DAVID: Note output of reproduction in cell splitting is 99.999999.....+% accurate because of the editing.

dhw: What “editing”? If “life with error corrections had to be designed all at once at the beginning of life”, when and what did he edit? What is this 99.99+% based on?

Scientific study of the editing process. it is extremely exact.


DAVID: I see my purposeful God not wanting errors at all,

dhw: Your purposeful God designs something he doesn’t want, and has to correct whatever he can.

I can't seem to get through your thick biases the following facts on which to base a theory; in the biology we study today we find massive editing systems to make sure DNA is copied properly. it makes it obvious God knew the errors would occur since He is relying on protein molecules to exactly follow instructions as they performed their duties and mistakes might and would occur under very high speed processes. It means that every species designed from the start of life had the editing systems, or life would not exist today.

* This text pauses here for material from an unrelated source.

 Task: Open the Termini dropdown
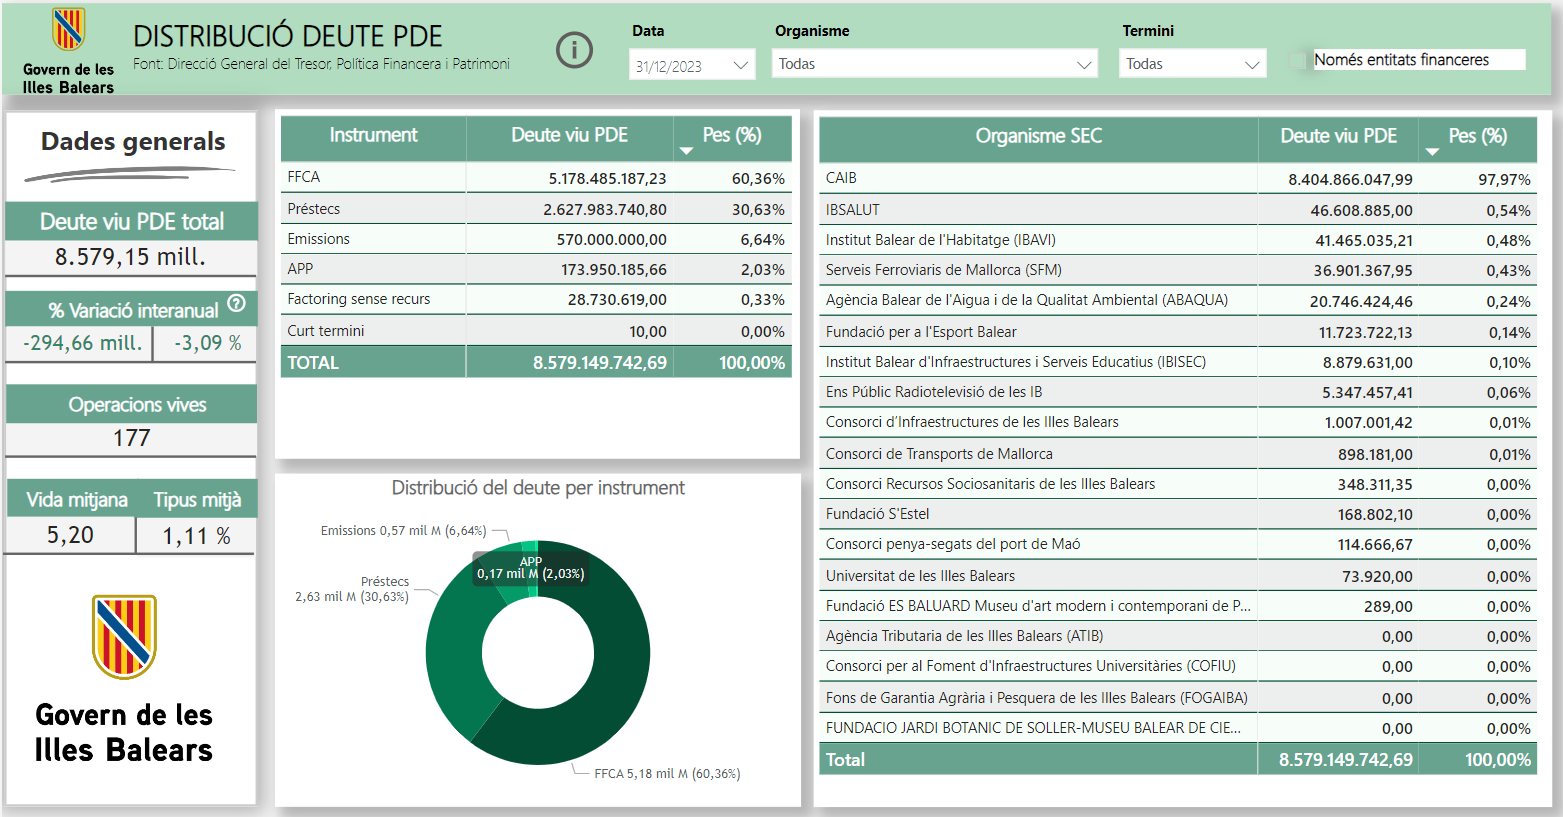click(1192, 64)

DAVID: And we also know through Behe, most advances are precise DNA deletions. Factor these facts into your answer, as I do.

dhw: How does Behe’s theory invalidate the theory of cellular intelligence? If your God could delete DNA, so could intelligent cells.

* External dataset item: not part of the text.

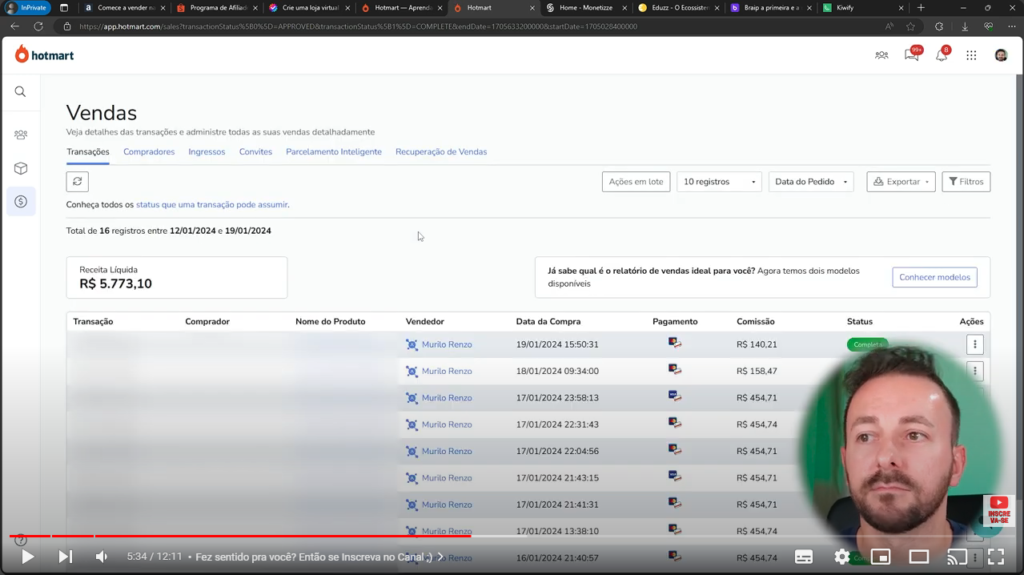The height and width of the screenshot is (575, 1024).
Task: Open the search icon in Hotmart sidebar
Action: [20, 92]
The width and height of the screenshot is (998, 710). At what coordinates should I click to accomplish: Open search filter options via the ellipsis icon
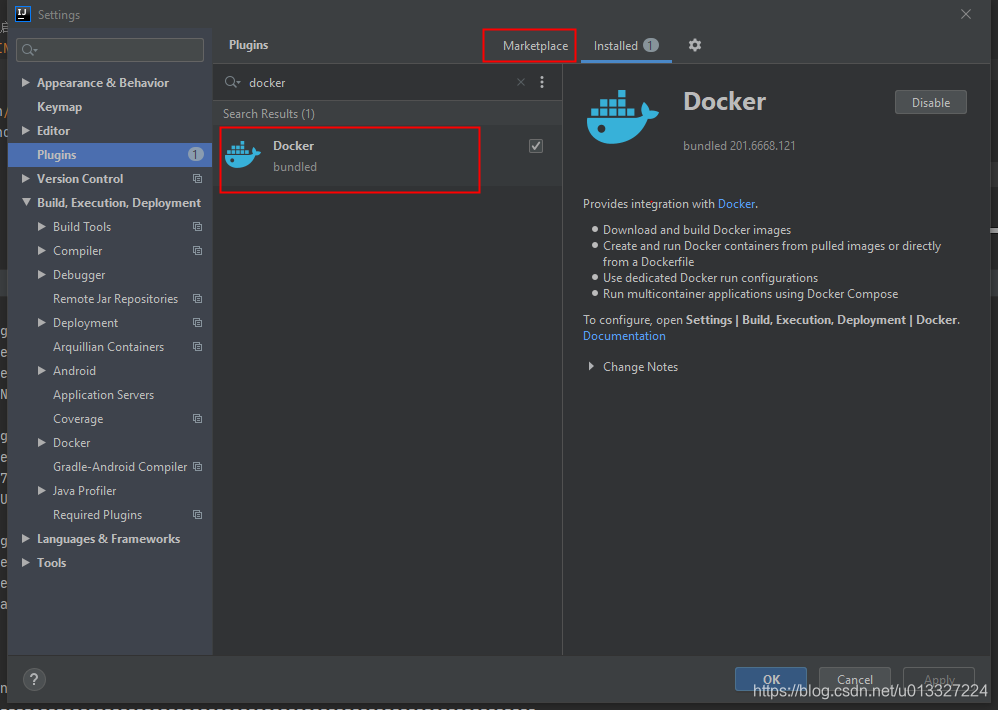[x=542, y=82]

DAVID: The cells would have to foretell their future needs. Not likely.

dhw: No they wouldn’t. The cells would restructure themselves when new conditions required change or offered new opportunities. Cells do not restructure themselves in advance of new requirements. You have confirmed this:

DAVID: I view God as in charge of all speciation. He has to change an earlier species to the next. Therefore, since species adapt to new problems, God must review those alterations to be sure they are on course to the next planned step.

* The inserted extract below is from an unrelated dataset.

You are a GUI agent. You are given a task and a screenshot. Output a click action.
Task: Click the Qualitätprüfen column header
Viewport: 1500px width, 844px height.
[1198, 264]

Total confusion between concepts. The sentence above refers to species having the ability to make epigenetic adaptations. Nothing to do with individual cell changes.


DAVID: Pre-programming is supported by Behe's work on devolving DNA and by the comparative anatomy of species as they evolve. Certainly there is common descent.

dhw: Does Behe tell you God preplanned every new response to every new problem? And were the first cells really born with potential hands, wings, fins, but subsequently cell communities discarded whichever of these they didn’t need?

"Devolving' per Behe means that all the future organism models might be present in the original DNA/genome.


DAVID: I still stick to the idea that the God of the Bible may not be so all powerful, that He doesn't have to correct Himself in pre-planned code.

dhw: I like it. A nice piece of “humanizing”. If your God now has to correct himself, you might just as well have him experimenting, or getting new ideas as he goes along. But in the past, you insisted on sticking to the all-powerful God of the Bible.

He is as all-powerful as He can be. I'm cautious about Biblical guesses.


dhw: As far as the disease-causing errors are concerned, we are still left with the claim that he was and is not bothered about them, but he provided backups.

DAVID: He cared about us continuing to live or life would have ended in nothing but endless errors. Not the endpoint He desired. What I said was He didn't care if some mistakes caused death, which is/was required , as you have agreed.
And later: Death is required now and during evolution. During evolution God did not stop fatal DNA mistakes (cancer), as shown. We are in charge now using the giant brains God gave us to learn how to do the necessary corrections as far as we can.

dhw: Our endpoint is death, and since it is required, are you telling us that your God did or did not deliberately design “errors” (including mistakes of the genetic immune system) that can lead to death? Did he want disease or didn’t he?

I've made the point. He can't control errors. The editing systems show He did the best job of editing He could.

dhw: Has he left us to correct mistakes he couldn’t correct himself, or to correct mistakes he designed to kill us? Did/does he care or didn’t/doesn’t he? In response, you asked if I didn’t consider him “a kindly God”. A nice piece of “humanizing”;-)

I'm sure He didn't want us to suffer. I'm also sure, whether He is kindly or not, is totally unknown, but each person's view of God's personality will give that person an answer.